• _ACTIVITY_
Whenever a line in the data below includes the string "play", copy it out.

(Data records)
<<<<

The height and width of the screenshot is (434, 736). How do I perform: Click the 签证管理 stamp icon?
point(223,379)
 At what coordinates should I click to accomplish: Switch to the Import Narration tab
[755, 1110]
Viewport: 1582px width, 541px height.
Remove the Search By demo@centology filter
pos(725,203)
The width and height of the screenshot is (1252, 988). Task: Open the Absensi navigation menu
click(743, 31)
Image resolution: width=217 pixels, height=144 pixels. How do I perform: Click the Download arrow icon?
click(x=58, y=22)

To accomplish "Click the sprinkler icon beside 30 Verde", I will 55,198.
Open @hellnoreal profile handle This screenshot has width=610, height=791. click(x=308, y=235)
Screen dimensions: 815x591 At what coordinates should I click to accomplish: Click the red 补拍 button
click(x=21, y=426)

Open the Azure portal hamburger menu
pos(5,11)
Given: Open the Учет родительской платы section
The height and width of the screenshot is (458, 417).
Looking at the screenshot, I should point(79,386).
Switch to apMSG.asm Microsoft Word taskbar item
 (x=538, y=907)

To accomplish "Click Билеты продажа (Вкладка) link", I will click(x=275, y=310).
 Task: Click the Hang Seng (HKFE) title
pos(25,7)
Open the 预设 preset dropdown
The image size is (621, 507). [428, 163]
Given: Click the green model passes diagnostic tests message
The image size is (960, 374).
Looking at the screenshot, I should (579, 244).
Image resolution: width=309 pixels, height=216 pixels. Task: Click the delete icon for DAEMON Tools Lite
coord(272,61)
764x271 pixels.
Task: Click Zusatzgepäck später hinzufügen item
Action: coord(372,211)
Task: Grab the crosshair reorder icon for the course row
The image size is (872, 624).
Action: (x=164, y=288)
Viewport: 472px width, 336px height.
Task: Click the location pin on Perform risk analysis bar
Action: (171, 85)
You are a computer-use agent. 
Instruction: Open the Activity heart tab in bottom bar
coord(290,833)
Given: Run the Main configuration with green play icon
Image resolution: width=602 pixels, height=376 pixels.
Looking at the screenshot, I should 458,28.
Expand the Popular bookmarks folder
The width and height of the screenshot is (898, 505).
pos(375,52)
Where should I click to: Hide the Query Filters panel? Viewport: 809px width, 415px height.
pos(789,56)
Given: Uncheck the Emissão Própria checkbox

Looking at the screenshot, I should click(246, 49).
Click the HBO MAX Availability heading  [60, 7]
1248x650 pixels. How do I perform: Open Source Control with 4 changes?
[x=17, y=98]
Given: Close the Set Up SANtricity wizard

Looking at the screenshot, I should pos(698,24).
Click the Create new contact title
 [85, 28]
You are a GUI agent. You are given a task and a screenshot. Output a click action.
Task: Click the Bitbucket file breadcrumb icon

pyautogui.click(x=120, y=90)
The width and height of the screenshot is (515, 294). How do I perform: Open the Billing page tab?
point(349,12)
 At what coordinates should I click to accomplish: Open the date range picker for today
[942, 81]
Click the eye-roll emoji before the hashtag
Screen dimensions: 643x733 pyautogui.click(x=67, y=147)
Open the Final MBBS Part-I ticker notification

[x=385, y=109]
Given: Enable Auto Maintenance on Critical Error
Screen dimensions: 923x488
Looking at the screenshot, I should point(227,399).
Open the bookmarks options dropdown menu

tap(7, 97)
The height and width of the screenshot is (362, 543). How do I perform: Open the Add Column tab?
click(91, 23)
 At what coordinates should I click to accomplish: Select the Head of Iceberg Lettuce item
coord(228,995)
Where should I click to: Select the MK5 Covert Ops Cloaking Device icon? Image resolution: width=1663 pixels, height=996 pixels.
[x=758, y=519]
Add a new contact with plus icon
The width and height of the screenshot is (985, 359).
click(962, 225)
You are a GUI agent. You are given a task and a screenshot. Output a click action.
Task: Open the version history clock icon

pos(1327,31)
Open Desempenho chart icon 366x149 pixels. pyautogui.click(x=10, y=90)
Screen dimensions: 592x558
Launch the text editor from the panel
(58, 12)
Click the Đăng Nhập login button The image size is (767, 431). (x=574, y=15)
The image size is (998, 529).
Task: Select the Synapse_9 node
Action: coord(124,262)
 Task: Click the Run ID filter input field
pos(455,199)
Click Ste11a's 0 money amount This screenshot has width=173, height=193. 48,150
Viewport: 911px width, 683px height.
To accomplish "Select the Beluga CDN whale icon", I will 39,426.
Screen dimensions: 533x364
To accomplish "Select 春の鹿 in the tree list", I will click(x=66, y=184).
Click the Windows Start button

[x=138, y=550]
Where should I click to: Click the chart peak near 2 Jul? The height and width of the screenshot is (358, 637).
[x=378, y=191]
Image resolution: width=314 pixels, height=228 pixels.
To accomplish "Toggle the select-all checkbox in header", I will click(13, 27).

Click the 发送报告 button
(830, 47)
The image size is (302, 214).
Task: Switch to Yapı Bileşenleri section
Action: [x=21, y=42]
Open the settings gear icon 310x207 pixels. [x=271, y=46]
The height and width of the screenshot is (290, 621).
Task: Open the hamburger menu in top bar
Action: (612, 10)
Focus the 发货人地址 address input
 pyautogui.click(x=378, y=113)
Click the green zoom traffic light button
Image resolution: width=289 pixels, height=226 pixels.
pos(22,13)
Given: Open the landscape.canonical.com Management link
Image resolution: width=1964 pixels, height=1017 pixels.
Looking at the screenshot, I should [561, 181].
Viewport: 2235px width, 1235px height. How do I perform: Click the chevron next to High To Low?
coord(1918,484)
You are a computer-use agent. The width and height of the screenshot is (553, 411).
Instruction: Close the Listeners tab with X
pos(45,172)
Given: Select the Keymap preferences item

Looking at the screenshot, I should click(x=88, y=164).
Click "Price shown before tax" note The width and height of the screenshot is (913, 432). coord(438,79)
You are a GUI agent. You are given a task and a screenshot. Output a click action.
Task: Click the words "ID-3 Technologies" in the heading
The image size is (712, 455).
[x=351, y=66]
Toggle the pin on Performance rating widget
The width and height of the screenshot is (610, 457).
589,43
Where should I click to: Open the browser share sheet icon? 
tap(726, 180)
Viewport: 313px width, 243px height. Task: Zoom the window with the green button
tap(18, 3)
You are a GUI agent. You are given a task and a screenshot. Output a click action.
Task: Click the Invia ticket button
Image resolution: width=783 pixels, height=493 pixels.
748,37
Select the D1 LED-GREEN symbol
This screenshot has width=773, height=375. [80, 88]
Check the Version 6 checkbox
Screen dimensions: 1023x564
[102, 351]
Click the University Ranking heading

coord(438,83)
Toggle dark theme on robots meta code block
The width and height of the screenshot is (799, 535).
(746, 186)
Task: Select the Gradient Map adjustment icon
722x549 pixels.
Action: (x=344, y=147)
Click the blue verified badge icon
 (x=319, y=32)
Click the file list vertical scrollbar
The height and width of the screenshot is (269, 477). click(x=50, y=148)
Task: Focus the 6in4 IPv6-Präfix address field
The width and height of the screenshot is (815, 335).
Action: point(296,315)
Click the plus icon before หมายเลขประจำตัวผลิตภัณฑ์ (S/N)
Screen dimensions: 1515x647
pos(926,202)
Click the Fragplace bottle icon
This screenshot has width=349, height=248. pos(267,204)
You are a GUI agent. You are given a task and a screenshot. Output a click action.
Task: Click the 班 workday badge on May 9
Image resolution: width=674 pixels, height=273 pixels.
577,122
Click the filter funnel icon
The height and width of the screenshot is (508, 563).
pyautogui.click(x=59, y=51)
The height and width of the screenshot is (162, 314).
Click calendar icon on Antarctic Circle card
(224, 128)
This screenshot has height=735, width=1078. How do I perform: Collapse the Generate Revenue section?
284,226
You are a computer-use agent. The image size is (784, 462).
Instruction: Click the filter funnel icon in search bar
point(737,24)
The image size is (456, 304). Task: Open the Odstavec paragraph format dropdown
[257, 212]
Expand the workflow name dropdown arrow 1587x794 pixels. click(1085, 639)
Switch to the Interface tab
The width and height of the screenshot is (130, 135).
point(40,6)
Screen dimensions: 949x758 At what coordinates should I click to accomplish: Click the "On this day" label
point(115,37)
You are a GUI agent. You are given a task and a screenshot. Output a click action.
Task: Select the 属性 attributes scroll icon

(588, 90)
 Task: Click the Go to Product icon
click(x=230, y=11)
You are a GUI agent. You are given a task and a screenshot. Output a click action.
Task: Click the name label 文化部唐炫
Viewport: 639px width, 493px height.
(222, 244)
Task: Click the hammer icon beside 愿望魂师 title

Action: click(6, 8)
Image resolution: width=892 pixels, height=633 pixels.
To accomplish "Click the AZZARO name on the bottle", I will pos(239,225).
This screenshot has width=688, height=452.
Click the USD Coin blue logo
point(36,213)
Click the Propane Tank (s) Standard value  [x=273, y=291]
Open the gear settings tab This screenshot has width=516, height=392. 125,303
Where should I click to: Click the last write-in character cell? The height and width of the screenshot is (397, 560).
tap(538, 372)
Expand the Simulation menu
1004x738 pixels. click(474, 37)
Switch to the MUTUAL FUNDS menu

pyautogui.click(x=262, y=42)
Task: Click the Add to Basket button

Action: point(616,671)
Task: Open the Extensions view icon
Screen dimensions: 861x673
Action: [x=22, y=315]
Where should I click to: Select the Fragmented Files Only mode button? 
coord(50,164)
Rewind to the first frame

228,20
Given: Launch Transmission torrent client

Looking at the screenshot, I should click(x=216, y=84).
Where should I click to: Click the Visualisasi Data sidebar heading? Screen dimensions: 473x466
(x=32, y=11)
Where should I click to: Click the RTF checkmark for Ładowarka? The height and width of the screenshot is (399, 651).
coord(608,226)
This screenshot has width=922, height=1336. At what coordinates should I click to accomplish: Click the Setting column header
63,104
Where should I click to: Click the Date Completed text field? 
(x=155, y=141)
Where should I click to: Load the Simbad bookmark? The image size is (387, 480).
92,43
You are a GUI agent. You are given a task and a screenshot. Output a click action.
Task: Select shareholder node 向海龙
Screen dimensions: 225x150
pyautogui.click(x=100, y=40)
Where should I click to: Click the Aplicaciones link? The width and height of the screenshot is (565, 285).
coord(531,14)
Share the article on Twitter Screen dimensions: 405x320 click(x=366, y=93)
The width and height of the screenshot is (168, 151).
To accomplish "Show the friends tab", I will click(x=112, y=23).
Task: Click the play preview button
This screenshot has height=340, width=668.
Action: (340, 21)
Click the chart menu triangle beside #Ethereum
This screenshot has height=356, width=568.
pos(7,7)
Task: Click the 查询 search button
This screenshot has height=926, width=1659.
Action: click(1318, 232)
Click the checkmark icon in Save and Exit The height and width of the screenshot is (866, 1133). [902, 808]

>>>>

• _RESULT FOR THIS EXERCISE_
Given: Run the Main configuration with green play icon
Task: Click the play preview button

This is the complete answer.